Fires have long posed a threat to people living on-reserve, with inadequate housing and a lack of smoke detectors increasing the risk.
Experts and federal officials say there is no way to enforce building or fire code standards on First Nations.
Communities can pass their own bylaws, but groups like the Aboriginal Firefighters Association of Canada and Canadian Association of Fire Chiefs have long pushed for legislation that would make them mandatory.
Hajdu’s office has previously said that after consulting with Indigenous leadership, her department decided that bringing in a new law “would not be the best approach at this time.”
On Thursday, she said she remains open to the idea but there must be “sustained funding” and capacity in communities.
Asked whether she would seek the necessary funding to implement such a change, Hajdu provided a general answer that, as minister, she will keep advocating for the money to close the socio-economic gaps on First Nations by 2030.

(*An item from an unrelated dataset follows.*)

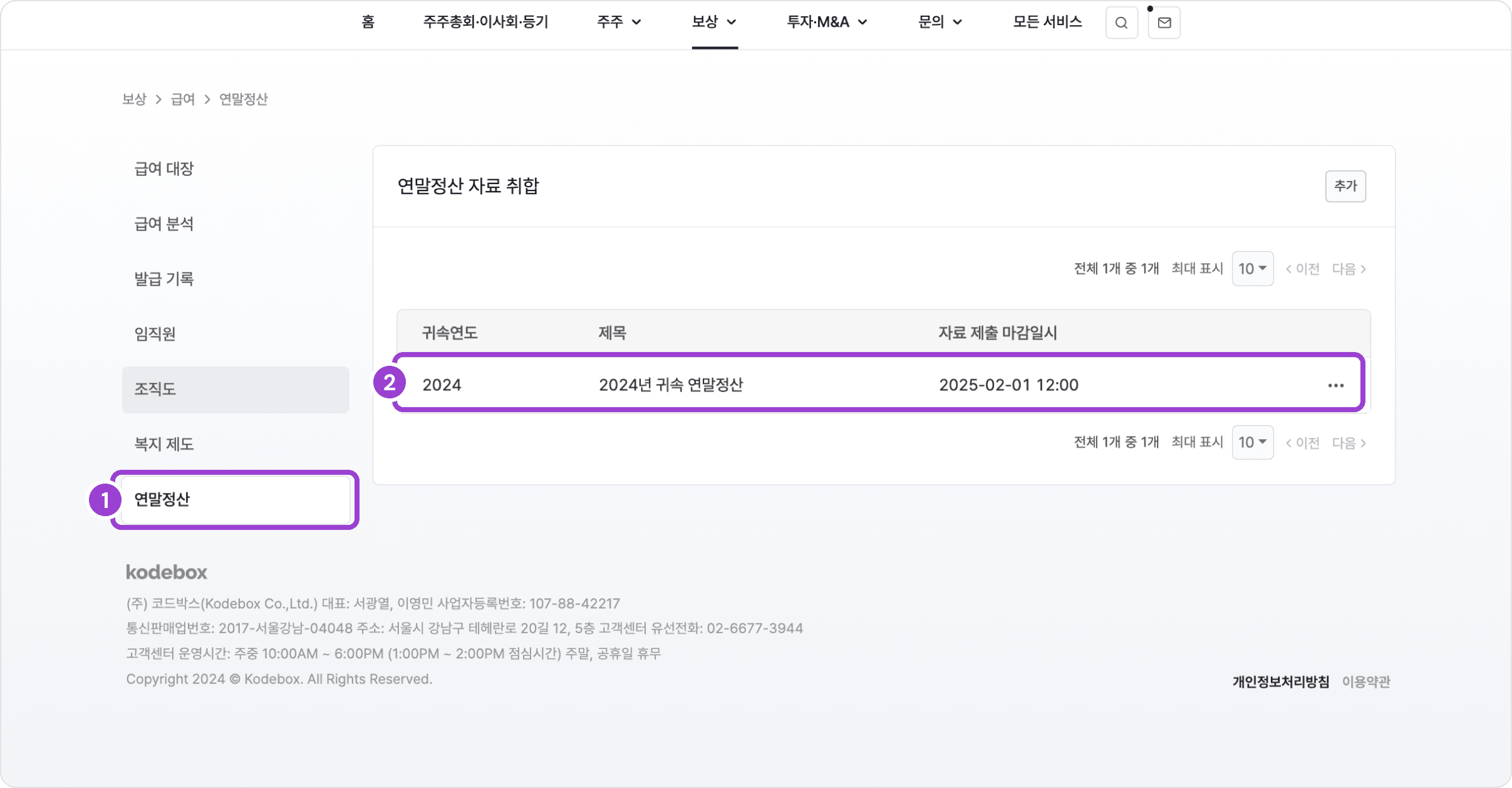This screenshot has width=1512, height=788.
Task: Click the kodebox footer logo
Action: 167,572
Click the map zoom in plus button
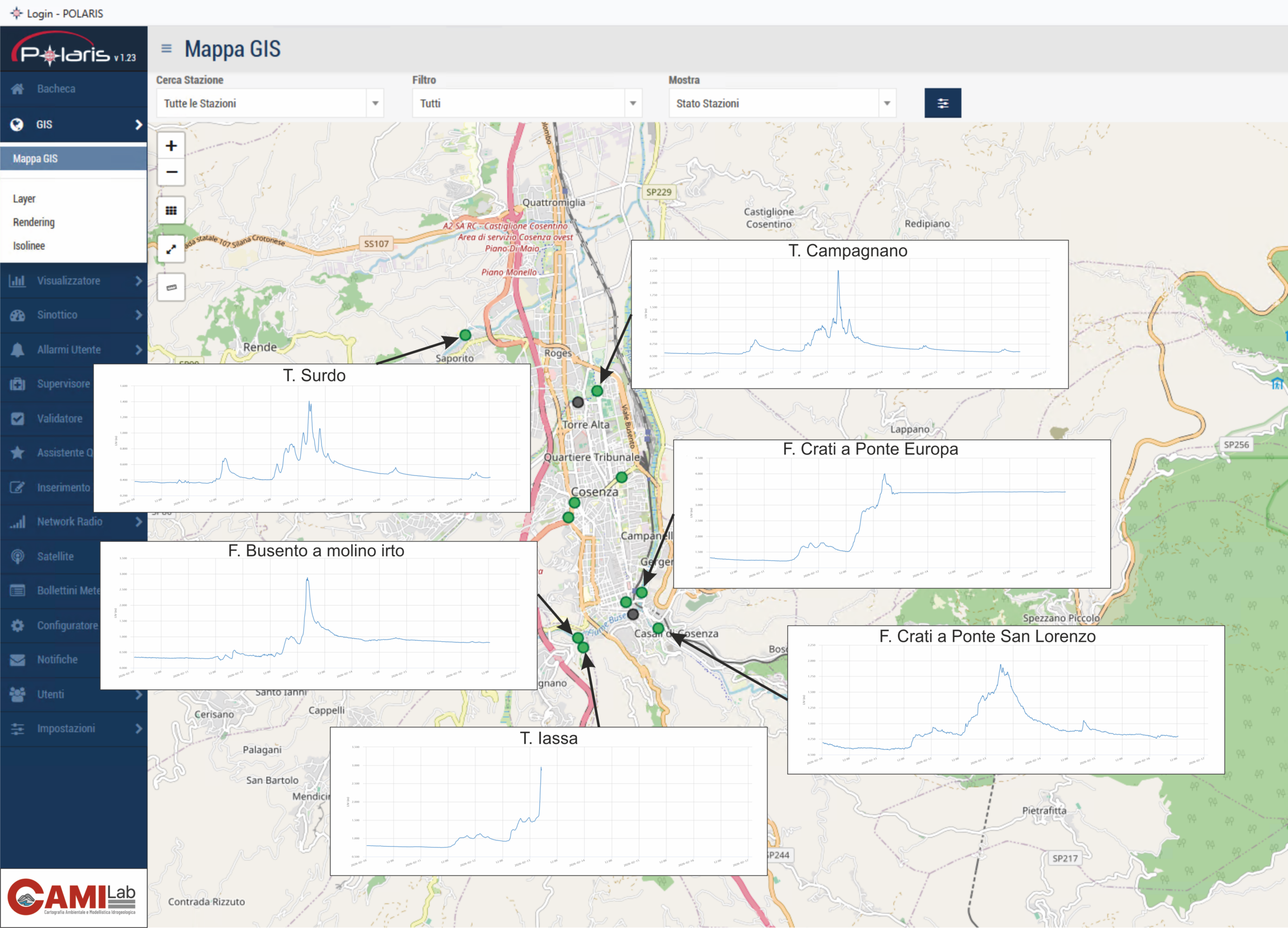This screenshot has width=1288, height=928. (171, 146)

“What I have learned in the last year as the minister of Indigenous services is that legislation alone will never fix a problem on First Nations.”
The National Indigenous Fire Safety Council Project has pointed to a 2021 Statistics Canada study that it commissioned, which found Indigenous people living on-reserve were 10 times more likely to die in a fire.
Len Garis, the council’s research director, said it’s absolutely clear the situation calls for some form of regulation or legislation.
“The ‘how’ is a different story,” he said Thursday.
“(That) is going to be incredibly important because Indigenous people will want to have influence over how and what’s being brought in place.”
Michael Wernick, former clerk of the Privy Council who left in 2019, said the government’s decision not to pursue legislation demonstrates “an appalling abdication of leadership.”
“There will be preventable deaths over the next few years because of the failure to act in this area.”
He says for years, Canada has treated house fires on reserves as a “thoughts and prayers issue” and he sees the current government’s argument around the need for funding first as backwards.
“Funding without the legislation is going to be very leaky,” said Wernick, who also served as deputy minister in the former department of Aboriginal Affairs and Northern Development.
“You don’t have the code to provide the discipline of, ‘What am I supposed to build to? What am I supposed to inspect to? And what am I supposed to train to,’ which exists in every other community in Canada.”